The paper studies how four LLMs answer Moral Foundations Theory (MFT) judgment items under a procedural prompt, an explicit political identity, or a stereotyped biography. It does not measure personality. Its “personas” are authored descriptions bundling age, gender, ethnicity, geography, religion, education, economic outlook and social values associated by the authors with liberalism or conservatism. The observed object is prompt-conditioned output across Ingroup/Loyalty, Fairness, Purity, Authority and Care/Harm, not an internal or stable model trait.
The study tests gpt-4o-mini, claude-3-5-haiku-20241022, deepseek-chat and Wizard-Vicuna-30B-Uncensored, using two temperatures for each commercial model and one for Vicuna. Three experiments elicit an “inherent” response without an ideological label, explicit liberal or conservative role-play, and role-play with 28 biographies, fourteen per political label. Personas bundle four to nine attributes derived from summaries of Pew political typologies. The human comparison reuses Graham, Haidt and Nosek (2009): 2,212 US volunteers, including 1,174 liberals, 500 conservatives and 538 moderates or others; 62% were women and median age was 32. Human ideology was self-reported on a single item.
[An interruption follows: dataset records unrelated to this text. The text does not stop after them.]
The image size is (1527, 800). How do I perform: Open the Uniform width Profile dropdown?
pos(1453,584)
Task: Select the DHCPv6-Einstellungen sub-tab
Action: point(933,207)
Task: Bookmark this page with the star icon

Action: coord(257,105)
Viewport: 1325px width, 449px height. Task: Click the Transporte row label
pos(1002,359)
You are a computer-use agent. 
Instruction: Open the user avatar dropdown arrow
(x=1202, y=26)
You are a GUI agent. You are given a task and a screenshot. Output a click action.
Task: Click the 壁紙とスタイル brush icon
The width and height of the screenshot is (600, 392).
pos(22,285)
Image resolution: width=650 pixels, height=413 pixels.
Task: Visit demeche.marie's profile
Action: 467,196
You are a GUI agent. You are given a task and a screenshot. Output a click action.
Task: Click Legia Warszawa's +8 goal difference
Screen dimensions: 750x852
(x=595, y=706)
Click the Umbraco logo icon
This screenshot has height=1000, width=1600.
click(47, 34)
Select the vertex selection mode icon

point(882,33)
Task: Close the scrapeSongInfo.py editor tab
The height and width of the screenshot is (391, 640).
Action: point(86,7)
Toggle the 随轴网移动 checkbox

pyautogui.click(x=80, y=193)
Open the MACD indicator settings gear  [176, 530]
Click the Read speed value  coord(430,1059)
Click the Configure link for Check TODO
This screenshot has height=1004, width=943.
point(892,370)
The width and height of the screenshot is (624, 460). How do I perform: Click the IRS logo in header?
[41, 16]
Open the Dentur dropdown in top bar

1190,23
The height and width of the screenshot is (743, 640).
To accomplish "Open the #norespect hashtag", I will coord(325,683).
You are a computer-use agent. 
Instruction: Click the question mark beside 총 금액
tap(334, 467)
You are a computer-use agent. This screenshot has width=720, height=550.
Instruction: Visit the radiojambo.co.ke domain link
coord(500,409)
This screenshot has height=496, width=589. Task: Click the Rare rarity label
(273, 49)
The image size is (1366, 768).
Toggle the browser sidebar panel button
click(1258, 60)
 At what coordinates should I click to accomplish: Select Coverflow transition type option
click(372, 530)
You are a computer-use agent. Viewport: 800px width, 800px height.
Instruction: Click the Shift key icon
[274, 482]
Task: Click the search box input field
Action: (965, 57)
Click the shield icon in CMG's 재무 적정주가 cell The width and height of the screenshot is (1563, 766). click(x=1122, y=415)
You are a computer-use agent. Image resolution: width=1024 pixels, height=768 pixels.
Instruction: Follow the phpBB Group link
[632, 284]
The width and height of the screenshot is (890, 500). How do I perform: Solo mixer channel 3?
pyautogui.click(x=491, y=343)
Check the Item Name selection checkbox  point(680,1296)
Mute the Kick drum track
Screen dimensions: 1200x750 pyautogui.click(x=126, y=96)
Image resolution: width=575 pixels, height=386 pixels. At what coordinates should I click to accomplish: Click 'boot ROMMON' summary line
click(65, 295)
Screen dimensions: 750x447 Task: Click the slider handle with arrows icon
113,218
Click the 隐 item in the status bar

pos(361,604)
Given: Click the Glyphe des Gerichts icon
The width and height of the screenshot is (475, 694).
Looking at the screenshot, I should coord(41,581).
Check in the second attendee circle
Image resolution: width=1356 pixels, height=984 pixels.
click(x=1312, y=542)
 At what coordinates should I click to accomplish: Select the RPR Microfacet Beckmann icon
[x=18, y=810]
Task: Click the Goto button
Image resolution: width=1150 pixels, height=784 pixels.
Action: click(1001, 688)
In aggregate, unlabeled LLM responses reproduce neither the historical liberal nor conservative pattern and tend to use higher agreement scores than humans across all five foundations. All base human-model comparisons are reported as significant, but their direction does not form a coherent liberal or conservative bias. The paper itself raises an alternative explanation: Likert acquiescence or a prompt artifact rather than ideology. Explicit liberal prompting moves outputs closer to the liberal reference, although they still diverge on Ingroup, Authority and Harm. Explicit conservative prompting does not reproduce conservative respondents; its largest deviations are Ingroup (d=.835) and Harm (d=.824).
Biographies produce the strongest divergence. Against human conservatives, conservative-labelled personas reach d=2.300 on Purity and d=2.644 on Authority, the two most extreme effects in the study. The authors interpret this as possible amplification of cultural stereotypes because generated agreement exceeds the 2009 human reference. In method comparisons, baseline and explicit-conservative outputs differ significantly only on Fairness, while persona prompts broadly shift responses, especially Purity and Authority. This supports framing and biography sensitivity, not an intrinsically conservative ideology.
Persona construction prevents causal attribution to individual demographics. Attributes are correlated and presented together, while biographies also include activism, religiosity, professional success, precarity, optimism, family roles and normative gender language. Many liberal-labelled personas combine youth, urban residence, education, atheism, technology work and activism; conservative-labelled personas combine rural residence, religion, manual work, economic hardship and family. The study can observe a response to the narrative bundle, but cannot identify whether age, ethnicity, religion, class, the explicit ideology label, prompt length or an interaction caused it. The authors acknowledge that the personas are idealized and propose modular designs for future work.
The audit found reproducibility limits that must remain visible. The methods describe the human scale as 1–6, whereas the final LLM prompt requests 0–5, without documenting recoding. The paper does not report the full item list or item count, repetitions, seeds, API dates, per-condition N, invalid-response handling or statistical unit. Responses are nested by model, temperature, item and persona, yet are aggregated and compared with independent-samples t-tests without enough information to verify independence or effective N; no multiple-comparison correction is reported. The authors acknowledge inter-model variation and a lack of robust model-level statistics, so the aggregate cannot support individual rankings.
No code, prompt files, raw outputs or analysis data were found on the official page, arXiv or GitHub searches, so the figure and table cannot be recalculated. The human reference is US-based and from 2009, sixteen years before the tested systems; the paper also calls liberals three times as numerous as conservatives, although 1,174/500 is about 2.35. The faithful conclusion is narrow: for these prompts and 2025-era models, MFT outputs are prompt-sensitive, and stereotype-rich biographies can amplify Purity and Authority beyond a historical human reference. The study does not establish synthetic personality, internal ideology, accurate group representation, demographic causality or production harm.